Option Purpose Default value
echo Show/hide code chunks in the output true
eval Whether to evaluate code within the chunk true
warning Show/hide messages/warnings produced by code in the output true
error Allow the code to error but show the error in the output false

Chunk options: echo

Use to show / hide code

#| echo: false
mario_kart.head(2)

produces:

track type shortcut player system_played date time_period time record_duration
0 Luigi Raceway Three Lap No Salam NTSC 1997-02-15 2M 12.99S 132.99 1
1 Luigi Raceway Three Lap No Booth NTSC 1997-02-16 2M 9.99S 129.99 0

Code collapsing

#| echo: fenced
#| code-fold: true
Code
```{python}
#| code-fold: true
import numpy as np
import pandas as pd
```

Task 3: Running some code (10 mins)

  1. Open the document task03.qmd

  2. Under the analysis subheading, add a code chunk to import Pandas

  3. Hide the code chunk with #| echo: false

  4. Add another code chunk to read in the penguins data (link in doc) and display it i.e.

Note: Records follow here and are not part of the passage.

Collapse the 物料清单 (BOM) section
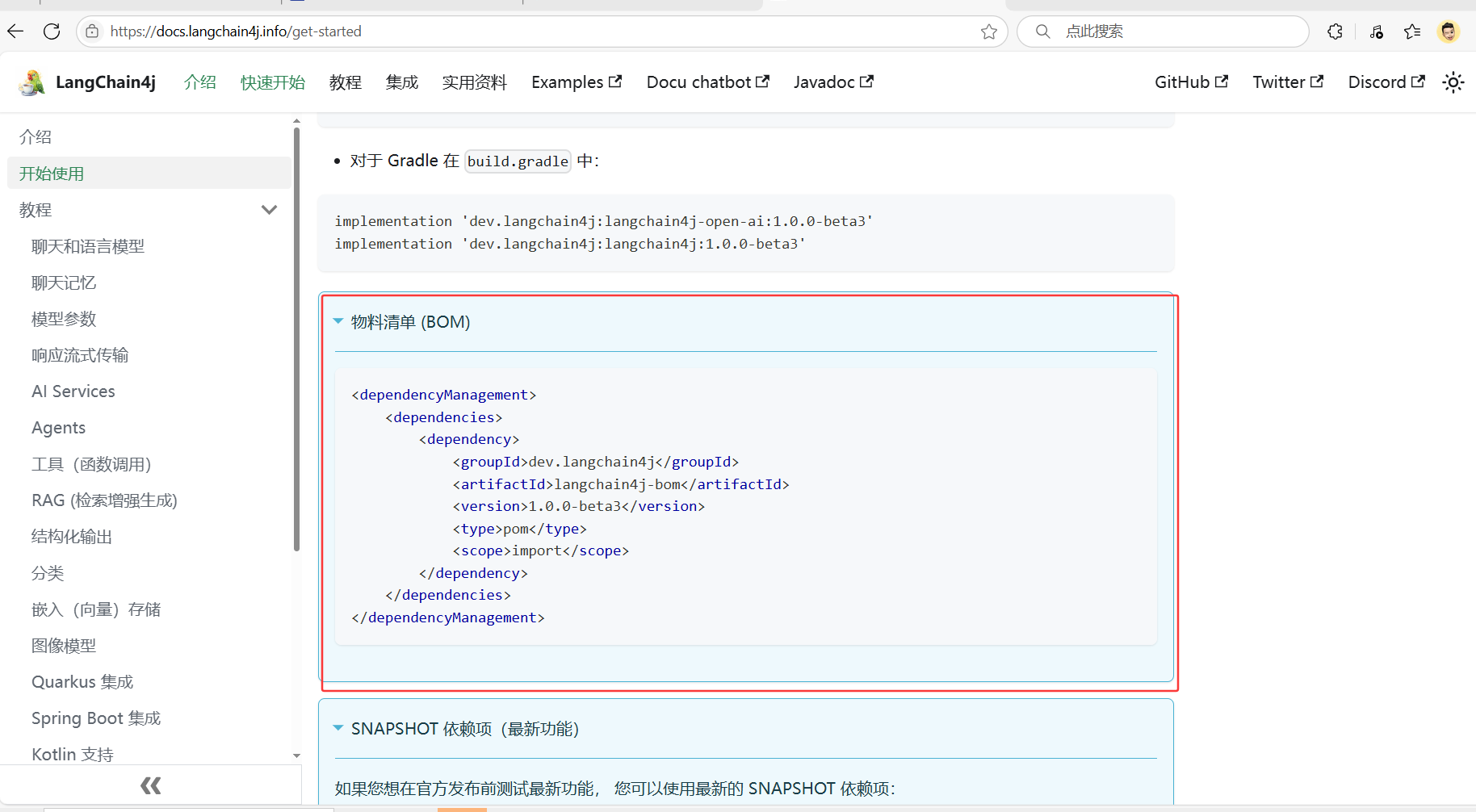Screen dimensions: 1476x812 pyautogui.click(x=338, y=321)
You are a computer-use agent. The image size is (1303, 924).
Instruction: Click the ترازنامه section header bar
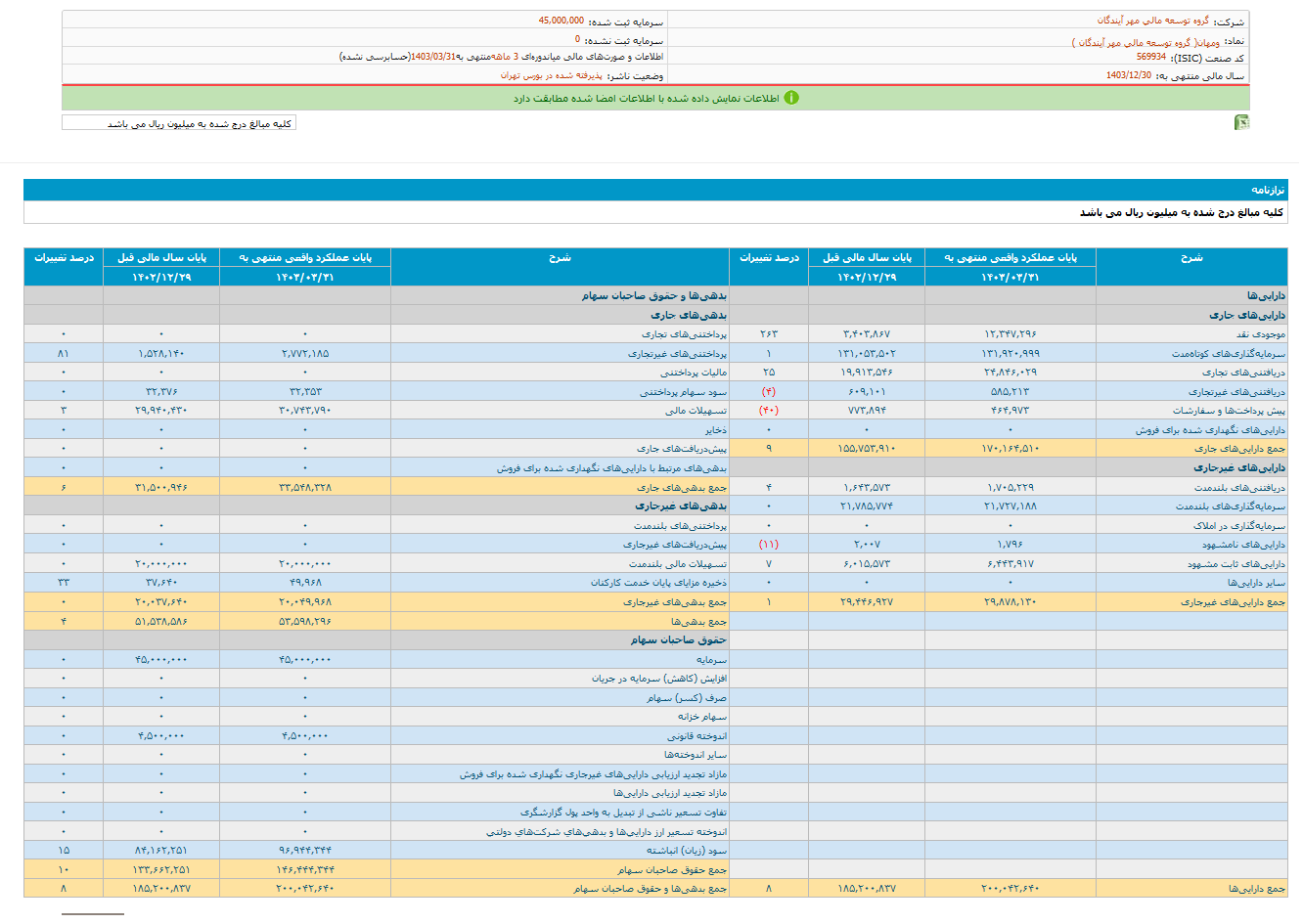(655, 190)
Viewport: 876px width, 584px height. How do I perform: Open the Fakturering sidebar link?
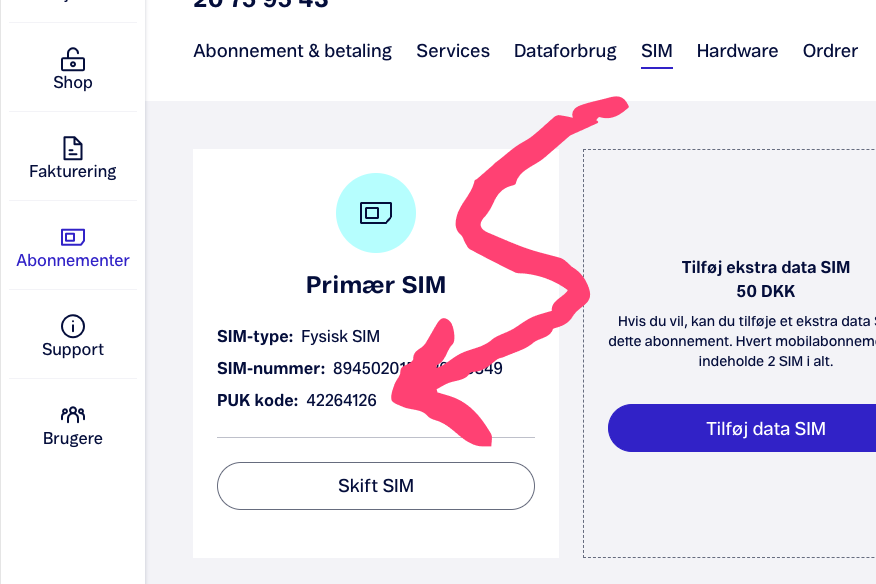pos(73,171)
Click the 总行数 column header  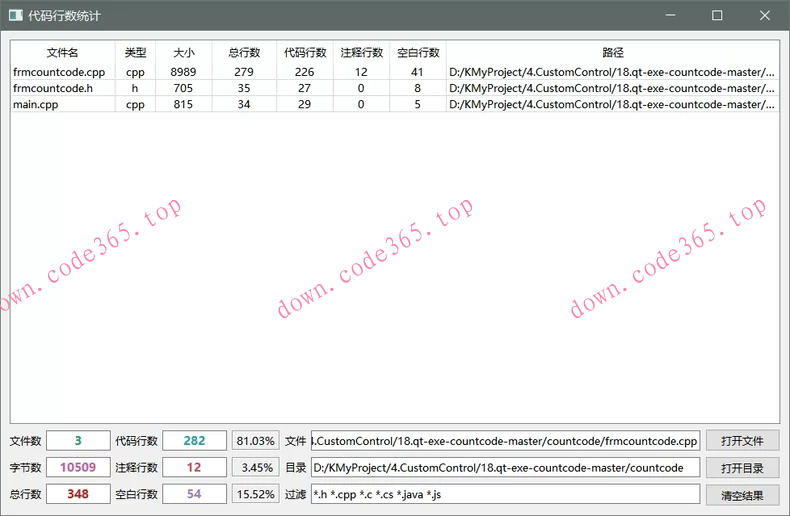pyautogui.click(x=244, y=53)
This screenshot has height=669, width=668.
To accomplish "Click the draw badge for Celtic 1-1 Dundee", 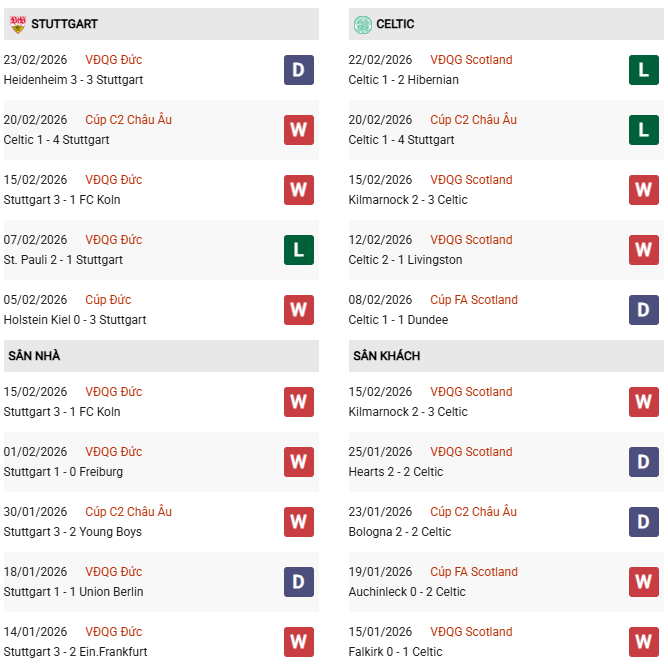I will (644, 310).
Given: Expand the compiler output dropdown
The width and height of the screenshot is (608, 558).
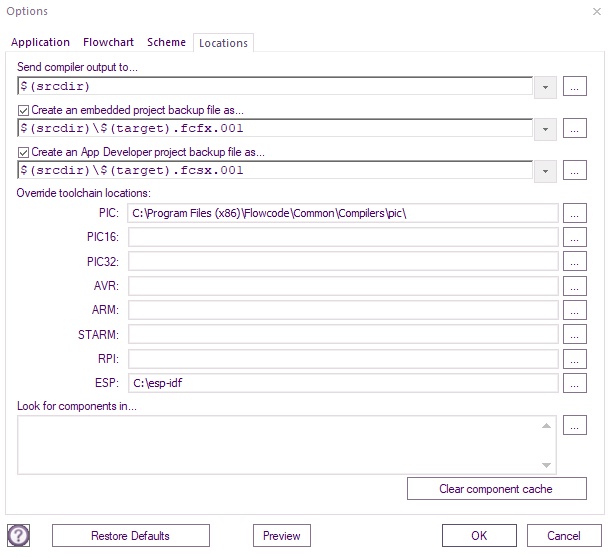Looking at the screenshot, I should pyautogui.click(x=545, y=87).
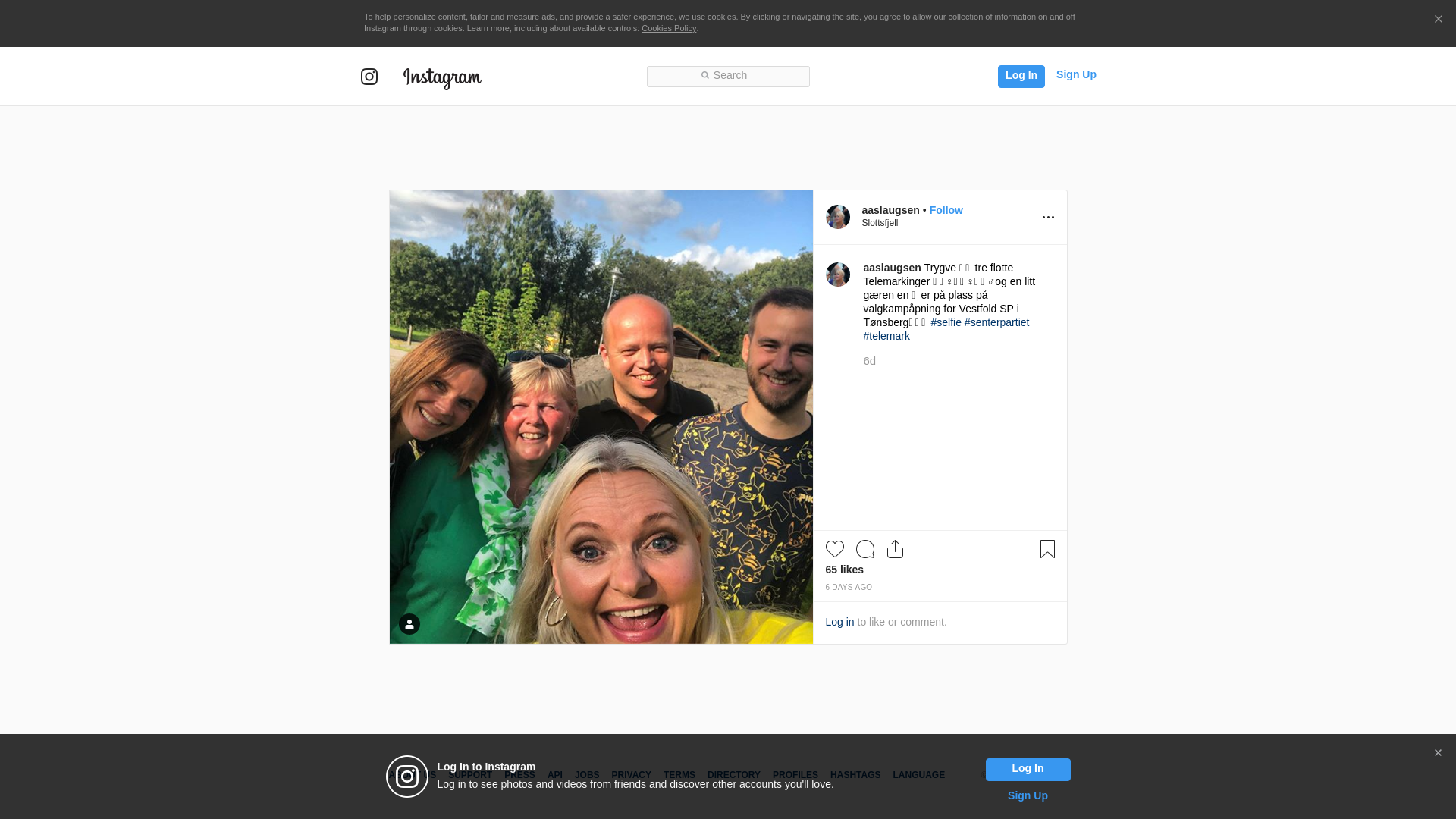Screen dimensions: 1456x819
Task: Open comments with the speech bubble icon
Action: [x=864, y=549]
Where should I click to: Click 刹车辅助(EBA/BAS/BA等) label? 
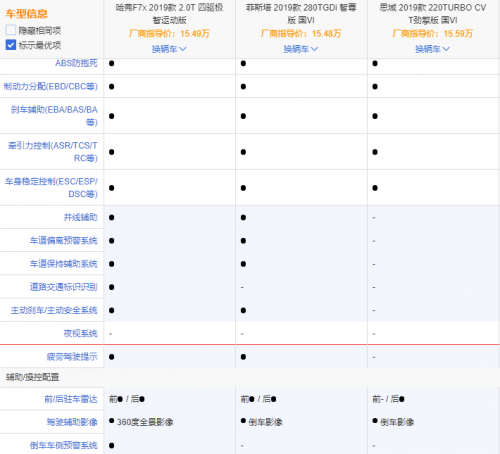[54, 116]
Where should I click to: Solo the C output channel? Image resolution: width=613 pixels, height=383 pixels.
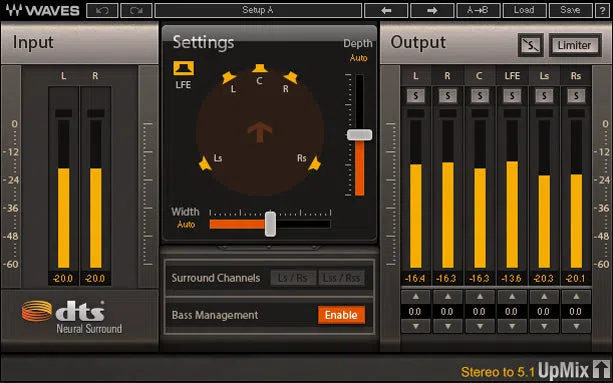(480, 96)
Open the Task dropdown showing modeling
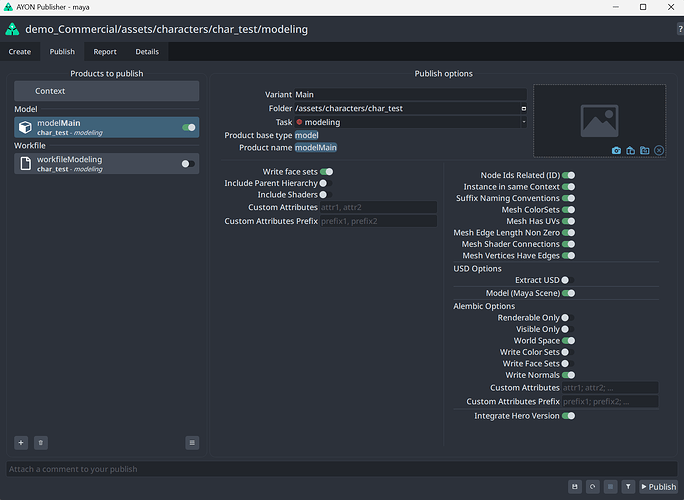 click(x=410, y=122)
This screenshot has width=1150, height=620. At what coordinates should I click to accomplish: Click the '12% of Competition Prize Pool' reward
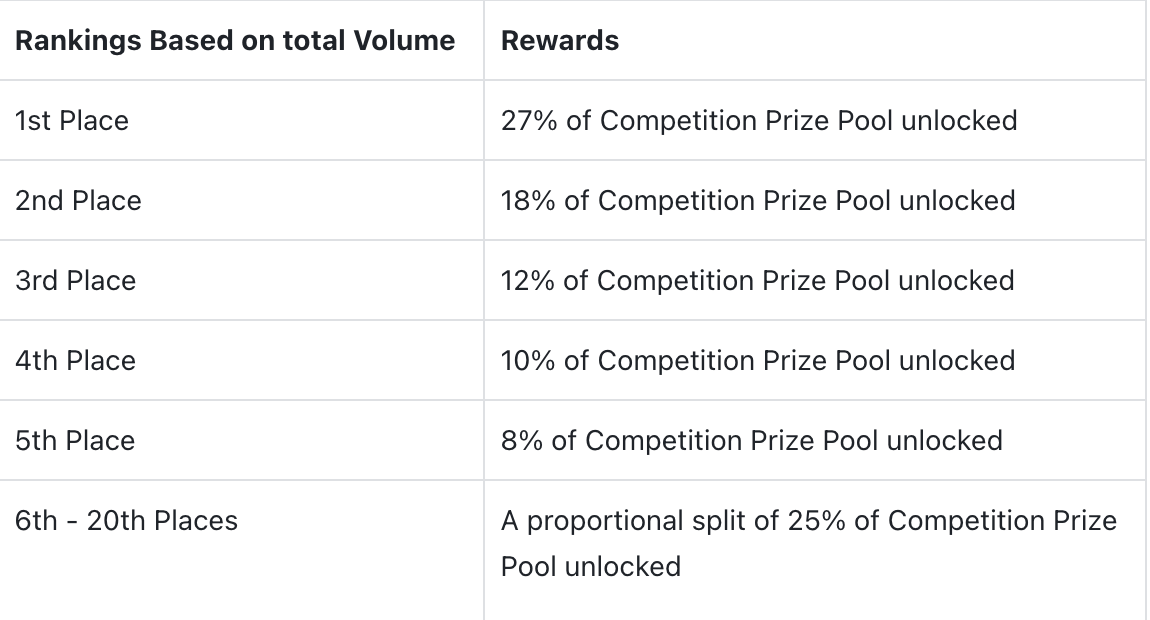695,280
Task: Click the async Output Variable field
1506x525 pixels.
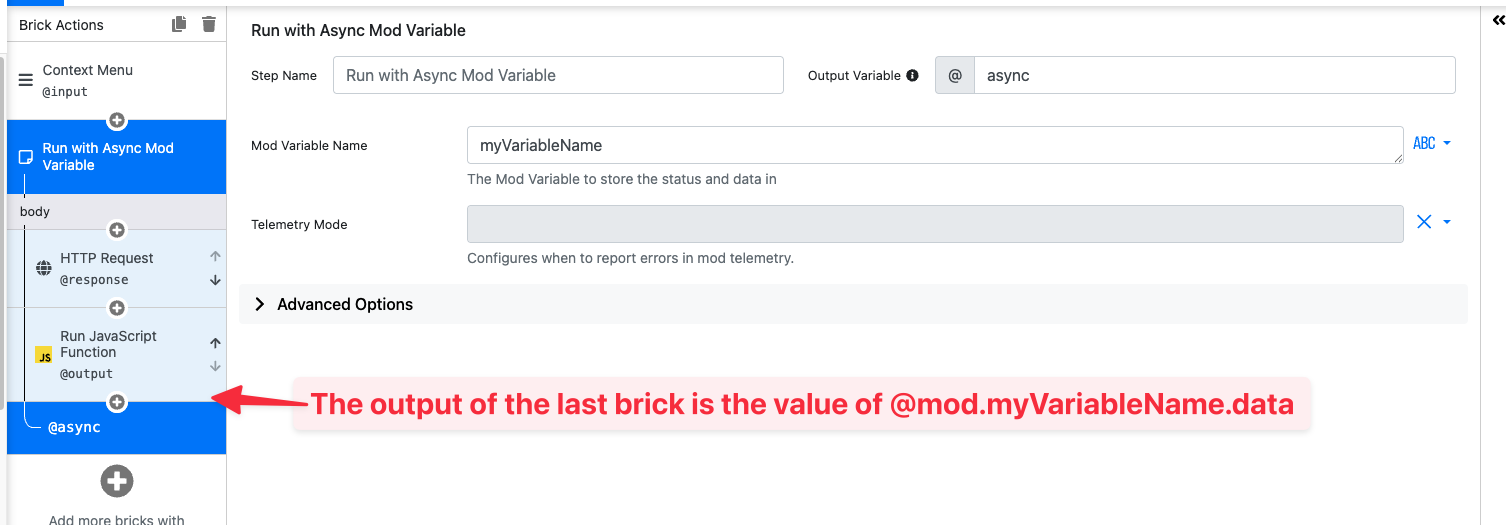Action: tap(1213, 75)
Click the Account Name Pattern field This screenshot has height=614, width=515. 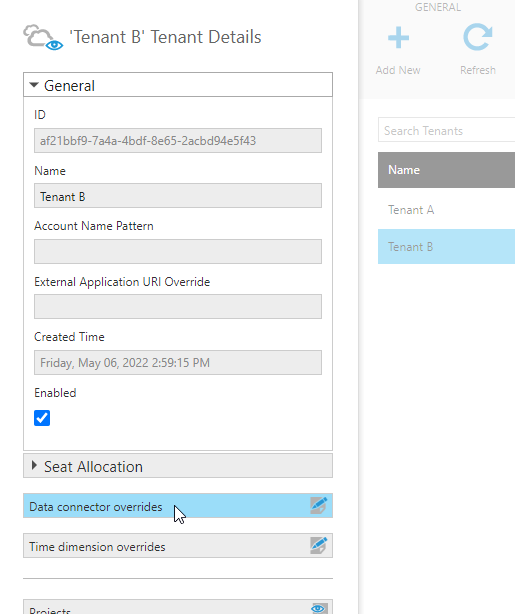pyautogui.click(x=178, y=251)
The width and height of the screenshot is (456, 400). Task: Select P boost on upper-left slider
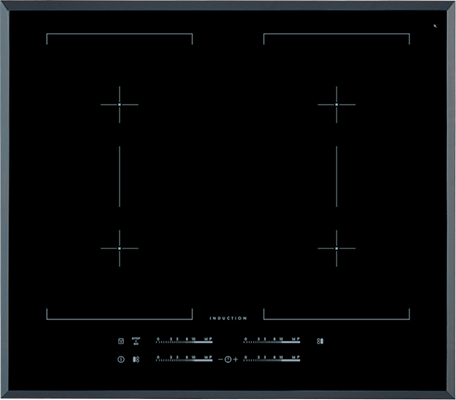[210, 339]
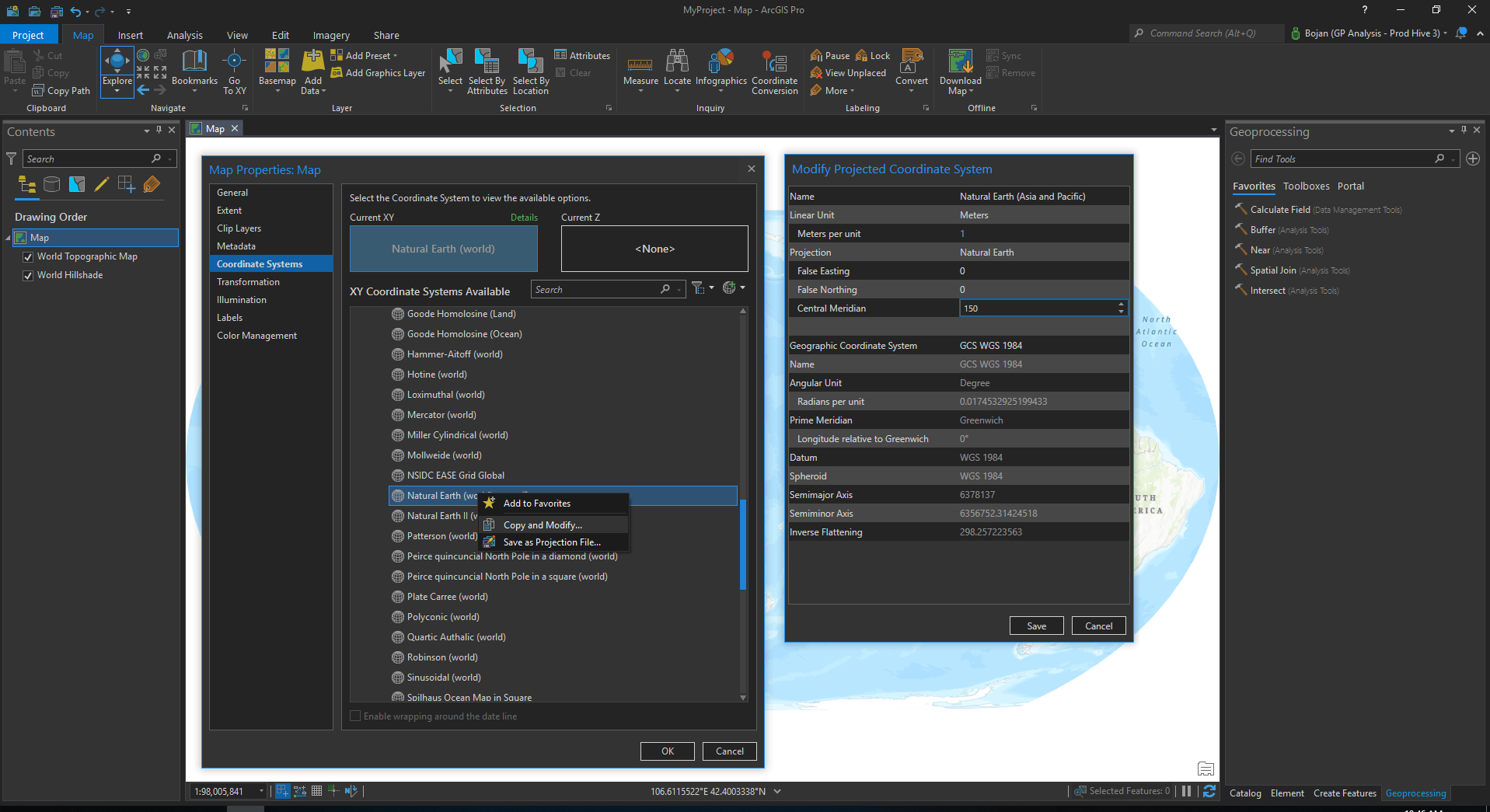The height and width of the screenshot is (812, 1490).
Task: Toggle World Hillshade layer visibility
Action: 28,274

    penguins = pd.read_csv("link_to_penguin_data")
  5. Make the data loading chunk a collapsed code chunk with #| echo: fenced and #| code-fold: true

Graphs & tables

Graphs

```{python}
#| eval: false
import plotly.express as px

# Filter the data
rainbow_road = mario_kart.loc[
        (mario_kart["track"] == "Rainbow Road") &
        (mario_kart["type"] == "Three Lap")
].reset_index()

# Plot the data
px.line(
    rainbow_road,
    x="date",
    y="time",
    color="shortcut",
    title="Progress of Rainbow Road N64 World Records",
    line_shape="hv",
    markers="."
)
```

Graphs

ValueError: Mime type rendering requires nbformat>=4.2.0 but it is not installed

Tables

  • Markdown syntax
| fruit  | count  | color  |
|--------|--------|--------|
| banana | 5      | yellow |
| apple  | 6      | red    |
| pear   | 2      | green  |
fruit count color
banana 5 yellow
apple 6 red
pear 2 green

Tables

  • Convert python data to markdown
```{python}
#| eval: false
#| tbl-cap: "Table of fruits"
from IPython.display import Markdown
from tabulate import tabulate

table = [
    ["banana", 5, "yellow"],
    ["apple", 6, "red"],
    ["pear", 2, "green"],
]
Markdown(
    tabulate(table, headers=["fruit", "count", "color"])
)
```

Tables

Table of fruits
fruit count color
banana 5 yellow
apple 6 red
pear 2 green

Task 4: Graphs and tables (10mins)

  1. Open the document task04.qmd

  2. Add a plot showing the distribution of bill length for each sex and species. Use the plotting code below:

px.histogram(
    penguins,
    x="bill_length_mm",
    color="sex",
    facet_row="species",
)
  1. Add a caption to the plot using the fig-cap code chunk option.